### Provided data
•••••

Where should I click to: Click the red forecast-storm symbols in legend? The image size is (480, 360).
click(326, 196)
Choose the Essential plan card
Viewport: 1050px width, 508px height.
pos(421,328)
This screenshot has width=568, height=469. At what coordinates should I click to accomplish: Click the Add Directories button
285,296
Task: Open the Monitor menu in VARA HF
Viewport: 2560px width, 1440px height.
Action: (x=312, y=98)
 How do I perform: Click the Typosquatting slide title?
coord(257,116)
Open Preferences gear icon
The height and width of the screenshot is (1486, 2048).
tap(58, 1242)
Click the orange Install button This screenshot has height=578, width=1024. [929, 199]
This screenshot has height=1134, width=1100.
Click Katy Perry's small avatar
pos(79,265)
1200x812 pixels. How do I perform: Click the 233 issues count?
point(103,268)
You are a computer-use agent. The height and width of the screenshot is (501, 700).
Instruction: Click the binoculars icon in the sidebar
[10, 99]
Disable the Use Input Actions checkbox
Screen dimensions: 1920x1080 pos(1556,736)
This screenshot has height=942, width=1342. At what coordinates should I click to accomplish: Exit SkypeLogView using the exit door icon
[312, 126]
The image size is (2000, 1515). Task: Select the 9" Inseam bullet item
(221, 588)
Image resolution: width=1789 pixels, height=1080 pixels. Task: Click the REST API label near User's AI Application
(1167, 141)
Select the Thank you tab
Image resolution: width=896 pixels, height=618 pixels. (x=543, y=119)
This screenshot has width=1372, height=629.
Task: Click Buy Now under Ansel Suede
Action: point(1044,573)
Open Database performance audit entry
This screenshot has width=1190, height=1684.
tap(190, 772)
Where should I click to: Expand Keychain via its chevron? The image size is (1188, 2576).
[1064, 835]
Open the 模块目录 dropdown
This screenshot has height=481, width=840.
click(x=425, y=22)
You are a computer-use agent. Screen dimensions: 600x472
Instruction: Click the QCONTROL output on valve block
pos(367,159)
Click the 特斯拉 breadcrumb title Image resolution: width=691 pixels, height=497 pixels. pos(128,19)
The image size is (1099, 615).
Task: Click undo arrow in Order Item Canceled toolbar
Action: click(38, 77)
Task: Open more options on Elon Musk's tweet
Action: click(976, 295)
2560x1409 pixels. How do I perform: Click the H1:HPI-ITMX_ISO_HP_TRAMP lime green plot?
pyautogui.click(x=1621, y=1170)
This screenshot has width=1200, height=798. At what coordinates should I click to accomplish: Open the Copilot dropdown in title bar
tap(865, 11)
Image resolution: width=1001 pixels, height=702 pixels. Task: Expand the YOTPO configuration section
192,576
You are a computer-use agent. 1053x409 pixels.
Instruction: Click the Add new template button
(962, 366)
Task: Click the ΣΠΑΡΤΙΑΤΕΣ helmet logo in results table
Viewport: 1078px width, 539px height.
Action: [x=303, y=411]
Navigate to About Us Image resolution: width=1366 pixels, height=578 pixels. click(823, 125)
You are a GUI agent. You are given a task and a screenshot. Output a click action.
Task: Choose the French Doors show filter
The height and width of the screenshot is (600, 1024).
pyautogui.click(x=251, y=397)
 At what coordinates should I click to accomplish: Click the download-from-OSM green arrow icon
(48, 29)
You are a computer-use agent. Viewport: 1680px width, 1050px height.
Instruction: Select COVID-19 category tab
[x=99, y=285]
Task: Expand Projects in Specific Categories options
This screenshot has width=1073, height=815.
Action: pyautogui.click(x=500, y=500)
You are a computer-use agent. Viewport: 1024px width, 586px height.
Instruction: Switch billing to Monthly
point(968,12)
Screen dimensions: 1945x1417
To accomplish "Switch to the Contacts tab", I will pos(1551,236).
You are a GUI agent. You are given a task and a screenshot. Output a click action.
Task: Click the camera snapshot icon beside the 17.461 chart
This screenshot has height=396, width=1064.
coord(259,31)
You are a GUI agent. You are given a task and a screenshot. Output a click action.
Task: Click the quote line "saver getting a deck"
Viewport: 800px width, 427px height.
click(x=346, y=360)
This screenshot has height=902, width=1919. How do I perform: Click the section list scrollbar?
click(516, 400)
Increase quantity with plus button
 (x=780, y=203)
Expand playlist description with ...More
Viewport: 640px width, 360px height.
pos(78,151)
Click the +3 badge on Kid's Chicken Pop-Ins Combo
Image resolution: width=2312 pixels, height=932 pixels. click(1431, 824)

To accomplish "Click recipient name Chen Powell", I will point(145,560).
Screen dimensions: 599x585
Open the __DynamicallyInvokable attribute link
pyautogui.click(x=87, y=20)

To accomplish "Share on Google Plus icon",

•••••

### Task instructions
Begin at the line that contains "You are a computer-use agent. Viewport: 1024px" and go through the end of the records, then present those lines as a numbered list, leaving out blank lines.

### Result for this exercise
1. You are a computer-use agent. Viewport: 1024px width, 586px height.
2. Instruction: Switch billing to Monthly
3. point(968,12)
4. Screen dimensions: 1945x1417
5. To accomplish "Switch to the Contacts tab", I will pos(1551,236).
6. You are a GUI agent. You are given a task and a screenshot. Output a click action.
7. Task: Click the camera snapshot icon beside the 17.461 chart
8. This screenshot has height=396, width=1064.
9. coord(259,31)
10. You are a GUI agent. You are given a task and a screenshot. Output a click action.
11. Task: Click the quote line "saver getting a deck"
12. Viewport: 800px width, 427px height.
13. click(x=346, y=360)
14. This screenshot has height=902, width=1919. How do I perform: Click the section list scrollbar?
15. click(516, 400)
16. Increase quantity with plus button
17.  (x=780, y=203)
18. Expand playlist description with ...More
19. Viewport: 640px width, 360px height.
20. pos(78,151)
21. Click the +3 badge on Kid's Chicken Pop-Ins Combo
22. Image resolution: width=2312 pixels, height=932 pixels. click(1431, 824)
23. To accomplish "Click recipient name Chen Powell", I will point(145,560).
24. Screen dimensions: 599x585
25. Open the __DynamicallyInvokable attribute link
26. pyautogui.click(x=87, y=20)
27. To accomplish "Share on Google Plus icon",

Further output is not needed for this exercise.